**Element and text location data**
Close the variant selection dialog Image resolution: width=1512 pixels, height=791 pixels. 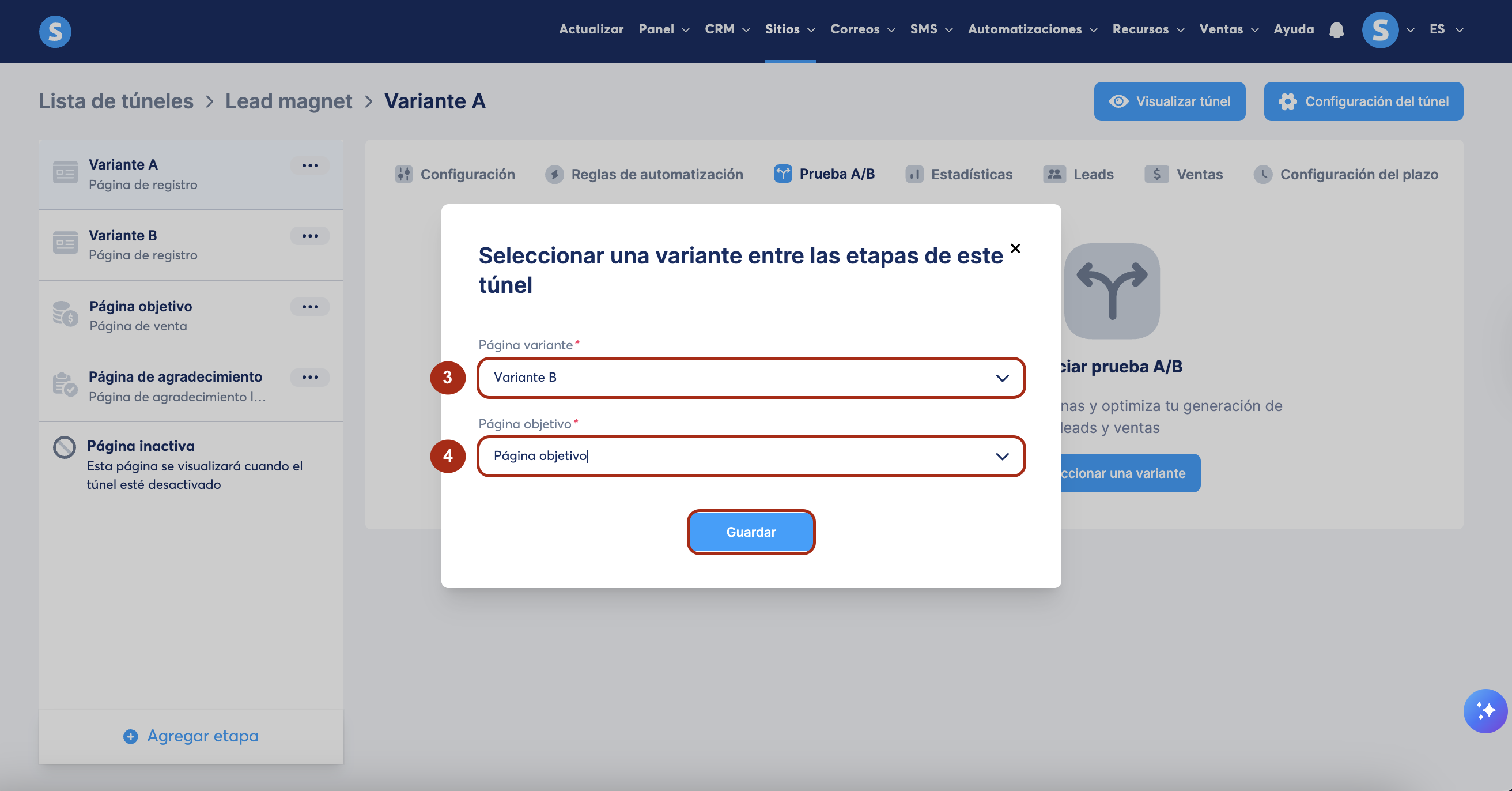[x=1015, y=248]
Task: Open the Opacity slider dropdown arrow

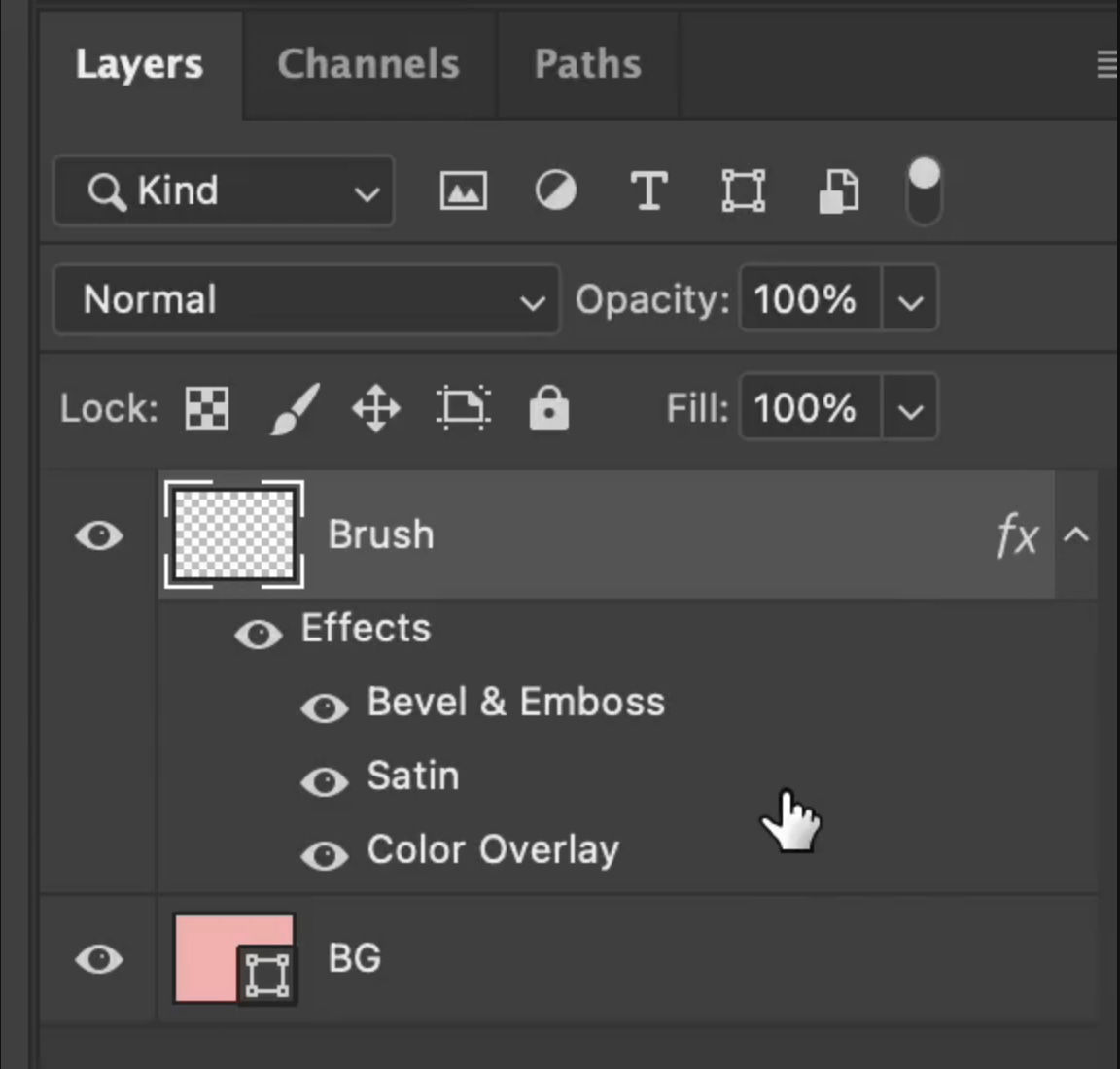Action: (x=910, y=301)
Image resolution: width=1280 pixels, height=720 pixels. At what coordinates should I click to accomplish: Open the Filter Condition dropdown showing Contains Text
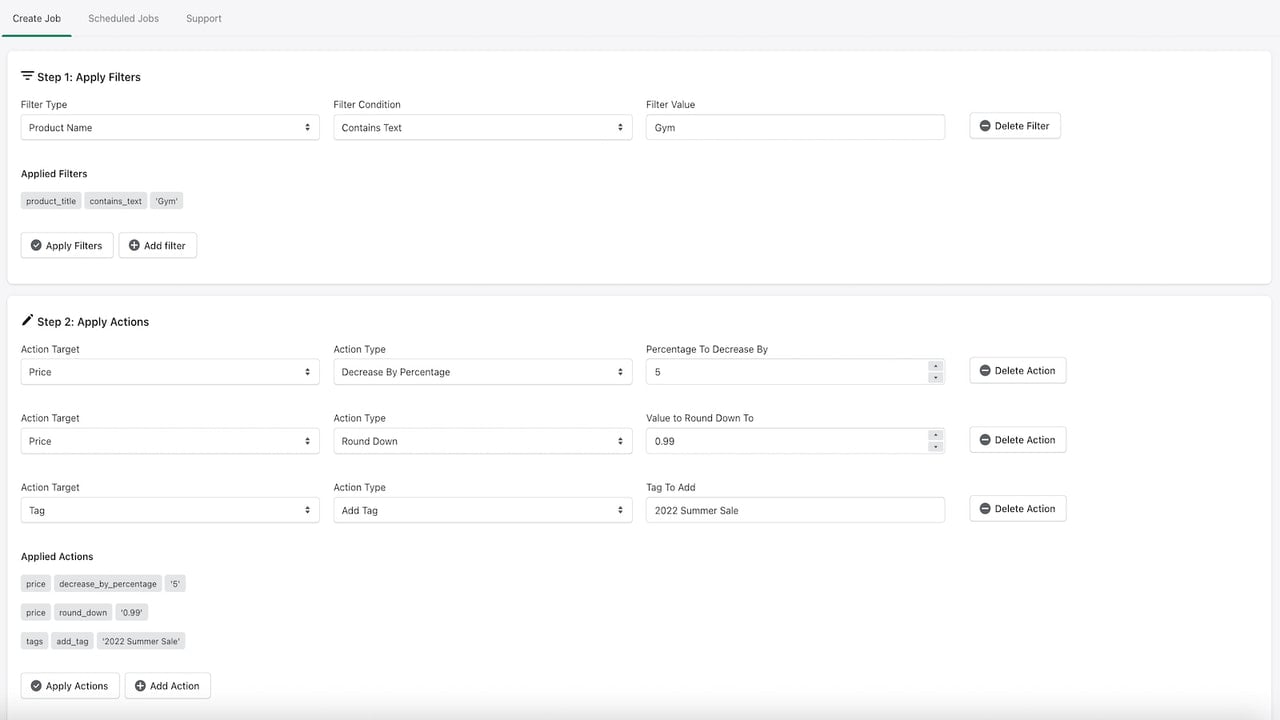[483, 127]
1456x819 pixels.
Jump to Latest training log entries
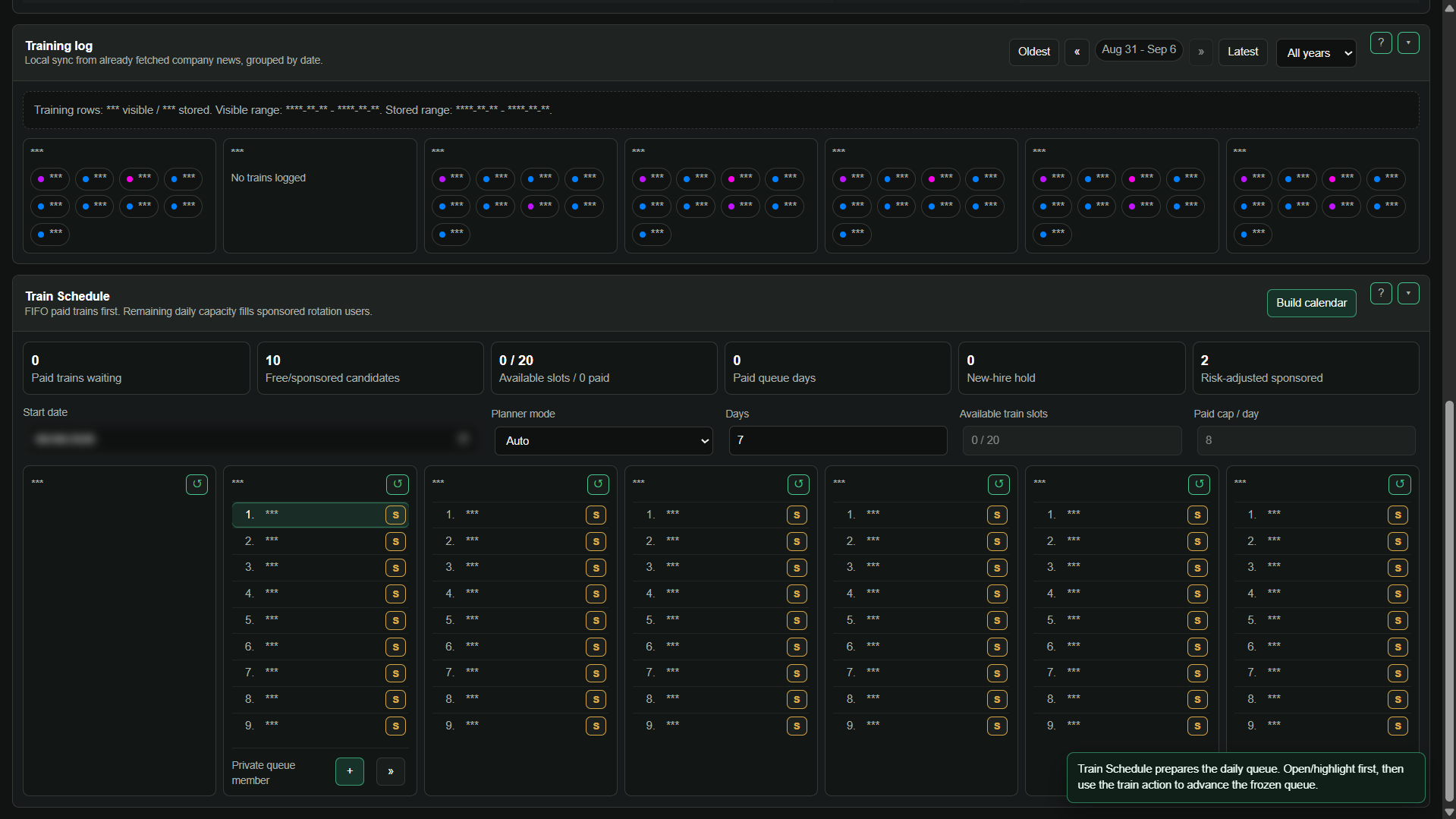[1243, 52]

**Written request**
Rewrite the lines from the one containing "1456x819 pixels." through the end of the records, renaming "Jump" as "Scroll" and leaving everything else unchanged. Leave the pictures out.

**Final result**
1456x819 pixels.
Scroll to Latest training log entries
[1243, 52]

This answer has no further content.